Née à Saragosse, elle part travailler à Barcelone pour une société hollandaise après des études en Ressources humaines. Elle est ensuite mutée aux Pays-Bas où elle apprend le néerlandais. Lassée entre autres du climat, elle s’installe à Saint-Martin en 2003, où elle apprend le français en regardant la télé. A son arrivée sur l’île, elle se voit confrontée à un problème de taille : «j’étais obligée d’utiliser du répulsif et d’hydrater ma peau tous les jours. Et je ne trouvais rien qui soit à la fois efficace et non agressif». Elle se met alors à fabriquer ses propres lotions dans sa cuisine. Très vite, elle équipe également ses amis et suit des formations spécialisées à distance.
Artisanale, son activité démarre donc grâce au bouche-à-oreille. Depuis, tout le processus est rigoureusement encadré. Le Ministère de la santé de St Maarten a testé les ingrédients et contrôlé les étiquettes.
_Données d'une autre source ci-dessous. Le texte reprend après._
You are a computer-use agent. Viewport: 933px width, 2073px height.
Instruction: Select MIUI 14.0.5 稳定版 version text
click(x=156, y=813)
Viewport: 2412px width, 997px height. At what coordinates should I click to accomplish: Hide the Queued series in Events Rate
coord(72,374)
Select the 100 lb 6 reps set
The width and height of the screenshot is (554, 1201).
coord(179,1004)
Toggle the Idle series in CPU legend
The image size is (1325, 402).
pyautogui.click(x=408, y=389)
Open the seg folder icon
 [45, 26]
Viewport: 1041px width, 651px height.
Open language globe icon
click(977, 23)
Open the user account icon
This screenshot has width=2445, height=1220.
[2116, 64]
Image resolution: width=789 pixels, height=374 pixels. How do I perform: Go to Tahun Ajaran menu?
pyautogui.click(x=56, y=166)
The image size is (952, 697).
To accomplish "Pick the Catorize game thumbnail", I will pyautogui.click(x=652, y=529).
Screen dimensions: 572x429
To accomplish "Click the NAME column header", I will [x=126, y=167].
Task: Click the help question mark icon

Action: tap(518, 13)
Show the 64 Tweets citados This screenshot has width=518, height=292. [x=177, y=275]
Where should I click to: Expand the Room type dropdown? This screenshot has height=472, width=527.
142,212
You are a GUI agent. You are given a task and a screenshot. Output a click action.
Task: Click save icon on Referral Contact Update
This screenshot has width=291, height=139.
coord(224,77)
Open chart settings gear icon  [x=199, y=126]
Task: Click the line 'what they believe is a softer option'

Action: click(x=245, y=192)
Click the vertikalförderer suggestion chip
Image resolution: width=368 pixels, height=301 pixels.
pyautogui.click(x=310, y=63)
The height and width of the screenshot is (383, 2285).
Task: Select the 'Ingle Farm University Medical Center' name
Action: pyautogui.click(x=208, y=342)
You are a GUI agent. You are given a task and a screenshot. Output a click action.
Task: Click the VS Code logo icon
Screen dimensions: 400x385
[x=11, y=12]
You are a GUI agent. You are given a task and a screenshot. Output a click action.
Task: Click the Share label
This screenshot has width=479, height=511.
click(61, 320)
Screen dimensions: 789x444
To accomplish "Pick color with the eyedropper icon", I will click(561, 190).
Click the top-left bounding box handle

L'entreprise respecte également les normes européennes ainsi que celles de la FDA (US Food and Drug Administration). Quant à la gamme Bug 0% (adultes et enfants), elle est prescrite par les médecins dans les hôpitaux de l’île et de Guadeloupe. Un succès qui tient d'une part au manque de production locale, mais aussi sûrement à une exigence contemporaine : proposer des produits les plus naturels possibles. «La majorité des cosmétiques que l’on trouve sur le marché compte une vingtaine d’ingrédients que l’on ne peut pas lire et qui ne sont pas nécessaires. Les nôtres en contiennent au maximum sept. » Nalia va chercher la plupart des ingrédients directement à la source : l’huile d’argan vient du Maroc, celle d’arbre à thé d’Australie et elle importe les huiles de coco, d’aloé et d’avocat de Californie. A terme, son objectif est de produire ces huiles sur place «pour nous et pour les autres».
TRANSMISSION ET PREVENTION
Avec ses produits respectueux de l’environnement, St Maarten Nectar s’inscrit dans une démarche de développement durable. Le laboratoire reçoit des visites toutes les semaines, qu’il s’agisse de touristes ou de scolaires. «C’est très important pour moi de montrer aux enfants que l’on peut produire sur l’île parce qu’ils ont souvent la sensation que pour réussir il faut partir.» Compte tenu de la prolifération alarmante du virus, Nalia Muriel a décidé de lancer une campagne de prévention contre le Zika dans les écoles de la partie hollandaise. «Ici, les enfants grandissent au milieu des moustiques et ne voient donc pas l’urgence de se protéger. On commence toujours par leur demander quel animal est le plus dangereux. Et ils sont très surpris en apprenant qu’il s’agit du moustique.» Interventions dans les classes, dons de diffuseurs d’huiles essentielles, impressions d’affiches… St. Maarten Nectar espère continuer cette campagne et attend une réponse de son gouvernement pour voir s'il compte la soutenir. «Nous avons entamé cette démarche parce que nous considérons que c'est une question de santé publique.»